I'm trying to implement a Graph/Node data structure to store some connections between synsets in WordNet.
import nltk
from nltk.corpus import wordnet as wn
# a dict of [wn.synset, Node]
syns_node_dict = []
# gets a node from a wn.synset
def nodeFromSyn(syn):
for row in syns_node_dict:
if row[0] == syn:
return row[1]
return False
def display_dict():
for row in syns_node_dict:
curr_nde = row[1]
display([curr_nde._value, curr_nde._parents, curr_nde._children])
# Graph Node data struct
class Node:
# value is a wn.synset
# parents, children are both lists of wn.synset
def __init__(self, value, parents=[], children=[]):
curr = nodeFromSyn(value)
# if a Node for value already exists, merge attributes
if curr:
for p in parents:
if p not in curr._parents : curr._parents.append(p)
for c in children:
if c not in curr._children : curr._children.append(c)
self = curr
# if a Node for value does not exist, create new Node for value
else:
syns_node_dict.append([value, self])
self._value = value
self._parents = parents
self._children = children
# Create a Node for each of self's parents if it does not already exist
# and add self as a child
for parent in self._parents:
parent_node = nodeFromSyn(parent)
if parent_node:
if value not in parent_node._children:
parent_node._children.append(value)
else:
parent_node = Node(parent, children=[value])

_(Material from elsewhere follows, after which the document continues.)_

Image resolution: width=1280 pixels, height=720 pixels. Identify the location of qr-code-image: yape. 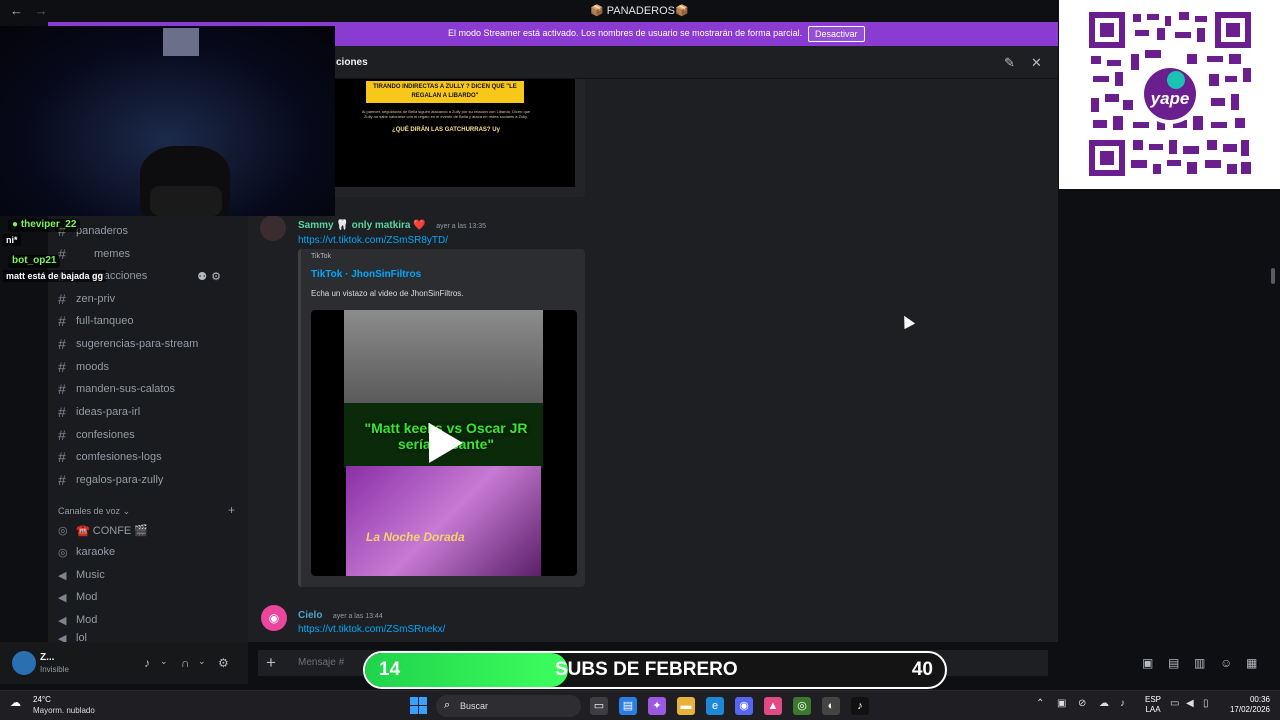
(1170, 94).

# Create a Node for each of self's children if it does not already exist
# and add self as a parent
for child in self._children:
child_node = nodeFromSyn(child)
if child_node:
if value not in child_node._parents:
child_node._parents.append(value)
else:
child_node = Node(child, parents=[value])
However, I'm seeing some strange behavior when I attempt to run my code:
Node(wn.synset('condition.n.01'), [], children=[wn.synset('difficulty.n.03')])
display_dict()
>[Synset('condition.n.01'), [], [Synset('difficulty.n.03')]]

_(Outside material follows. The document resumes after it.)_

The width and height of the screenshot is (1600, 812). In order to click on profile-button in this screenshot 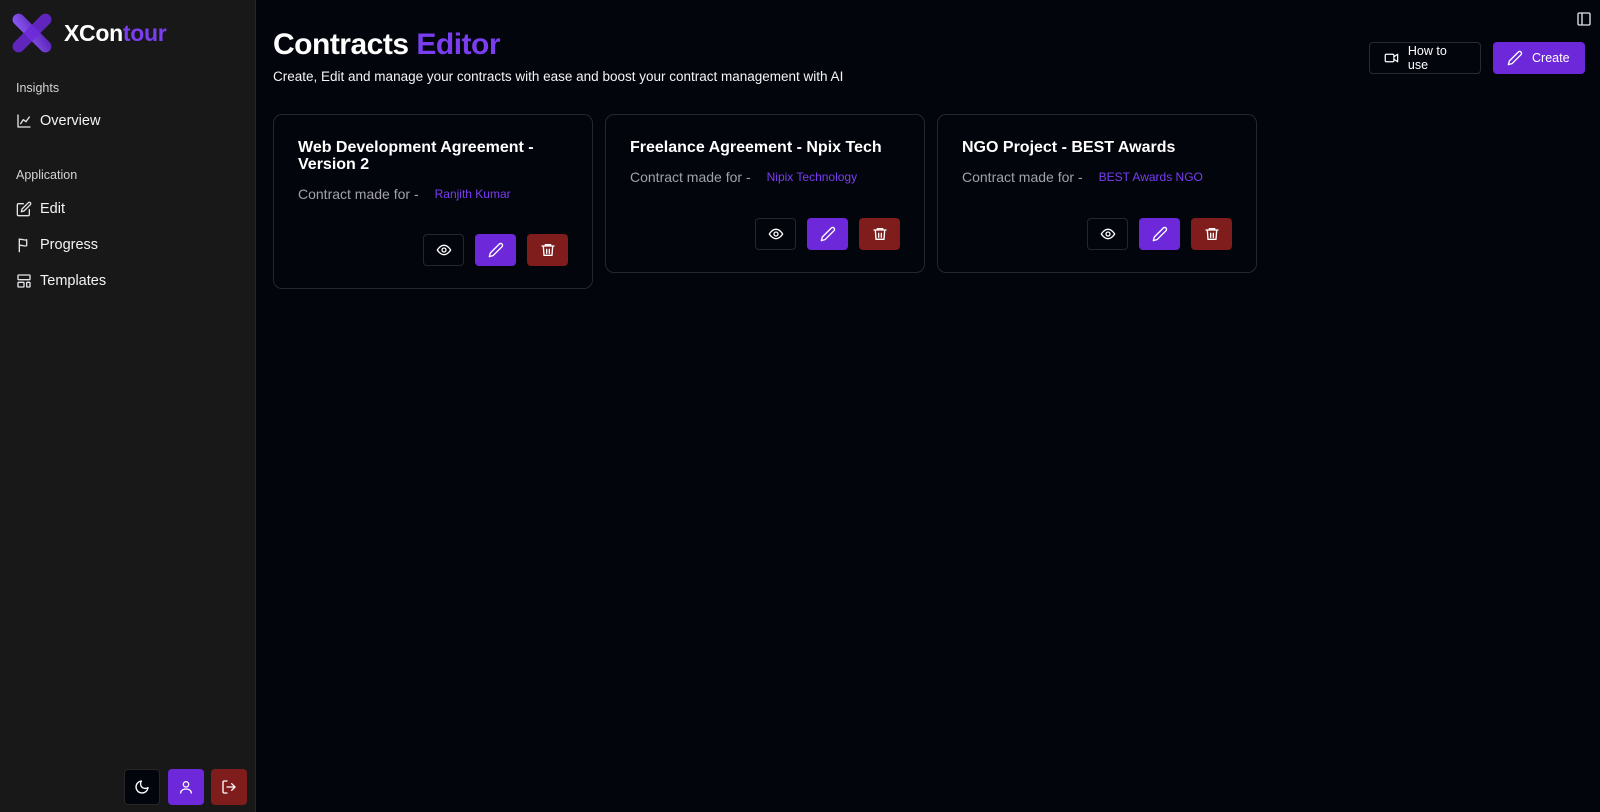, I will do `click(186, 787)`.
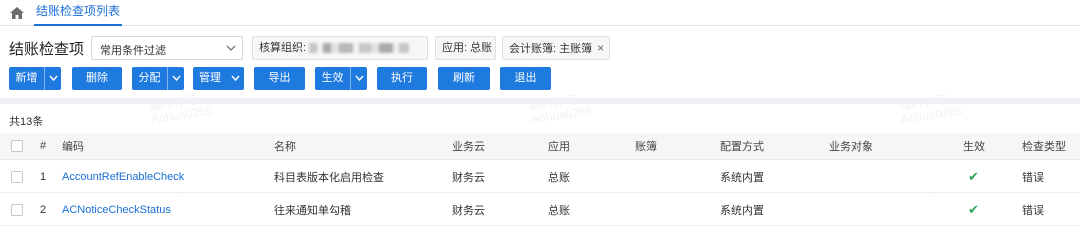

>[Synset('difficulty.n.03'), [Synset('condition.n.01')], []]
Node(wn.synset('state.n.02'), children=[wn.synset('condition.n.01')])
display_dict()
>[Synset('condition.n.01'), [Synset('state.n.02')], [Synset('difficulty.n.03')]]

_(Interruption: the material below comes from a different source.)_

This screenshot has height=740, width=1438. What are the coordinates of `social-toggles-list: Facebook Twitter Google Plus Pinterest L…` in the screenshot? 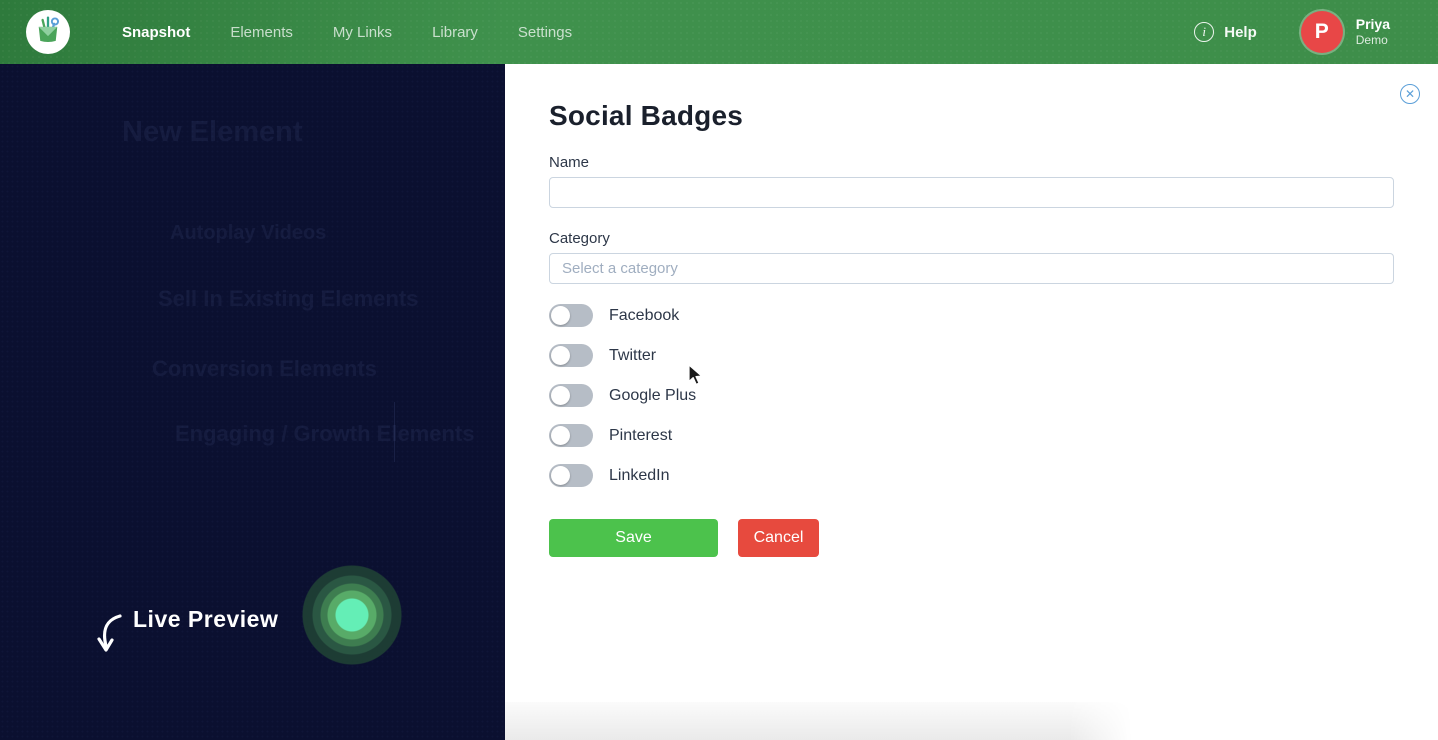 It's located at (972, 396).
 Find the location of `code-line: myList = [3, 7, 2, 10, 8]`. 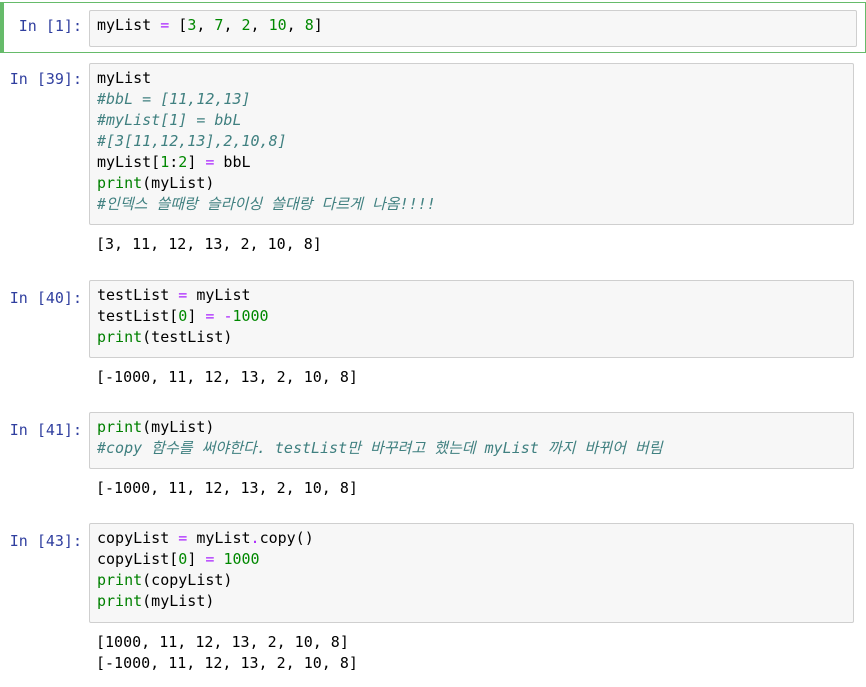

code-line: myList = [3, 7, 2, 10, 8] is located at coordinates (473, 26).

>[Synset('difficulty.n.03'), [Synset('condition.n.01')], []]
>[Synset('state.n.02'), [], [Synset('condition.n.01')]]
When I run the following lines of code I expect the last line to be
[Synset('attribute.n.02'), [], [Synset('state.n.02')]].
Why does the Node for wn.synset('attribute.n.02')
contain itself among its parents?
Node(wn.synset('attribute.n.02'), children=[wn.synset('state.n.02')])
display_dict()
>[Synset('condition.n.01'), [Synset('state.n.02')], [Synset('difficulty.n.03')]]
>[Synset('difficulty.n.03'), [Synset('condition.n.01')], []]
>[Synset('state.n.02'), [Synset('attribute.n.02')], [Synset('condition.n.01')]]
>[Synset('attribute.n.02'), [Synset('attribute.n.02')], [Synset('state.n.02')]]
I isolated the issue to be within the block below but I can't figure out what's causing this behavior.
# Create a Node for each of self's children if it does not already exist
# and add self as a parent
for child in self._children:
child_node = nodeFromSyn(child)
if child_node:
if value not in child_node._parents:
child_node._parents.append(value)
else:
child_node = Node(child, parents=[value])
The reason this is happening is because default parameters are evaluated once when the function is defined, not each time it is called. Because of this, all the nodes you create with the parents
(or children
) parameter blank are actually sharing the same list for their parent list. For the first two nodes this isn't a problem because you specify an empty list for the first node, and the first node creates a list for the second, but all the nodes after that are sharing the same list (which becomes more obvious if you keep creating more nodes).
A way to solve this problem outlined here is to make the default parameters None, then check if the parameter is none and create the empty list if so:
# modify the init function so that the default parameters are None
def __init__(self, value, parents=None, children=None):
# if they are left as None, set them to an empty list
if parents is None:
parents = []
if children is None:
children = []
# The rest of your code here...